# [Exercise text]
The symposium will be held from 9 a.m.-1 p.m. in the Eric P. Newman Education Center. The town hall will be held from 2:30-3:30 p.m. in Holden Auditorium at the Farrell Learning and Teaching Center. The latter is co-sponsored by Siteman Cancer Center at Barnes-Jewish Hospital and the School of Medicine. Siteman is the only NCI-designated comprehensive cancer center in Missouri.
“I am grateful to participate in the Bursky Center symposium and learn more about the cutting-edge human immunology and immunotherapy research at Washington University School of Medicine,” Sharpless said. “I look forward to sharing my perspective as NCI director at the town hall co-hosted by Siteman Cancer Center, an NCI-designated cancer center, and engaging with students, staff and faculty.”
Sharpless, a physician-scientist specializing in blood cancers, came to the NCI from the University of North Carolina School of Medicine, where he served as director of the NCI-designated Lineberger Comprehensive Cancer Center. He is the author of more than 150 original scientific papers, reviews and book chapters and holds 10 patents. His research focuses on the molecular biology of cancer and aging.

# [Input data]

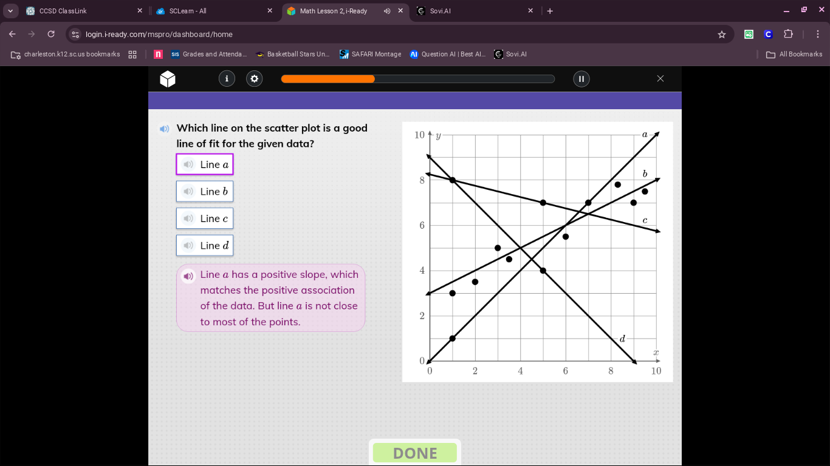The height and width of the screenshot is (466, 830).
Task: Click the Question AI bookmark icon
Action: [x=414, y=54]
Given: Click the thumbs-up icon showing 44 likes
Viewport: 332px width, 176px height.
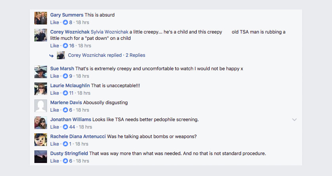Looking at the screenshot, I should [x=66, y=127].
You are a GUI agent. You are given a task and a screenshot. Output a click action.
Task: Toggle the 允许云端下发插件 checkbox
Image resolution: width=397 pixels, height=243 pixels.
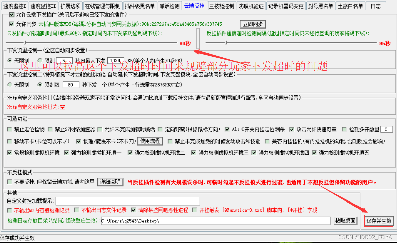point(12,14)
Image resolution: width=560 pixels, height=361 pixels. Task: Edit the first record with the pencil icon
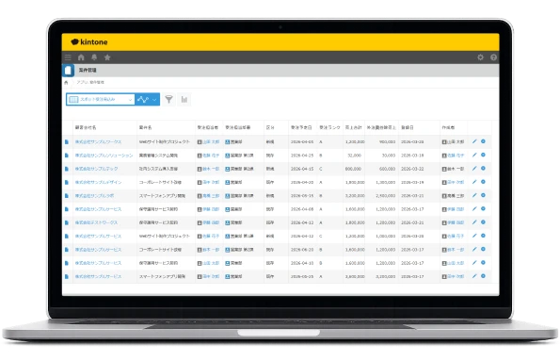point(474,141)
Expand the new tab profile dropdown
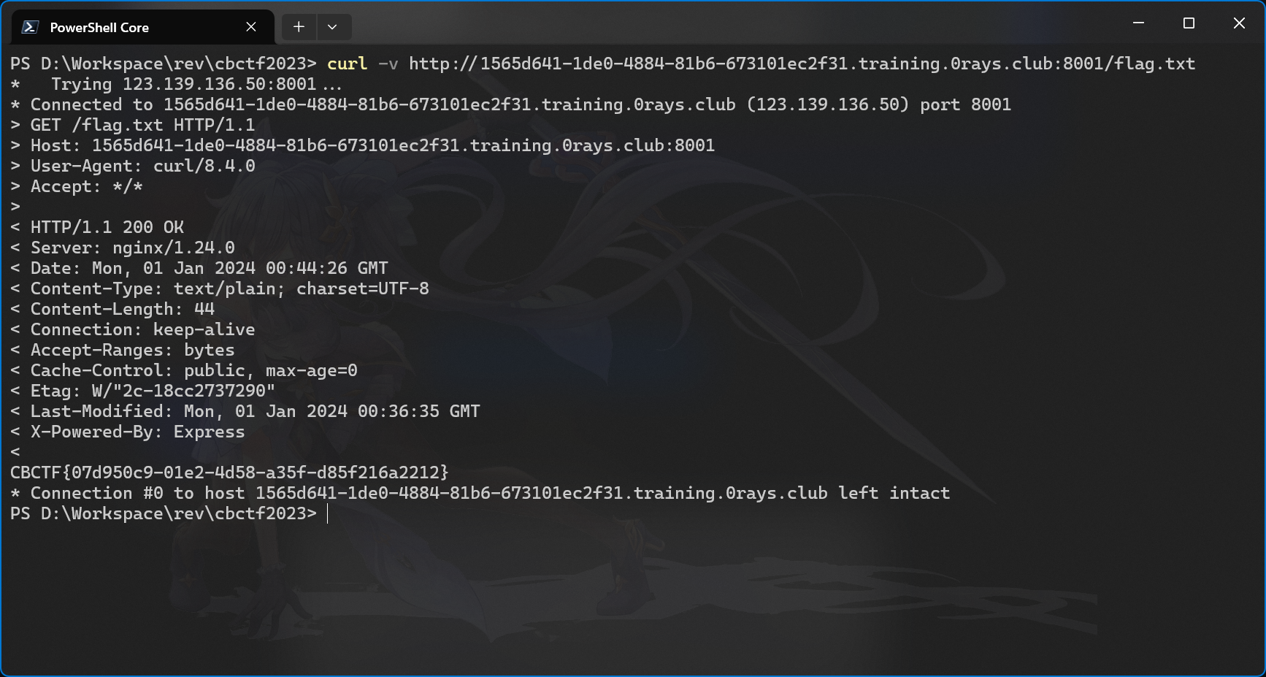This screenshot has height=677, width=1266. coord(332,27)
...
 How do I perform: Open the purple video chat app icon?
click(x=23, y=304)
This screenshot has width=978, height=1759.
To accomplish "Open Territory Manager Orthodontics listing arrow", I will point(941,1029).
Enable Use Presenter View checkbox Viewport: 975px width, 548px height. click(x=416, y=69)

# [What to produce]
Reproduce the symposium announcement from "Sharpless, a physician-scientist" to "cancer and aging.", keeping every word unchanged. You won't need the listing for this.

# [Your solution]
Sharpless, a physician-scientist specializing in blood cancers, came to the NCI from the University of North Carolina School of Medicine, where he served as director of the NCI-designated Lineberger Comprehensive Cancer Center. He is the author of more than 150 original scientific papers, reviews and book chapters and holds 10 patents. His research focuses on the molecular biology of cancer and aging.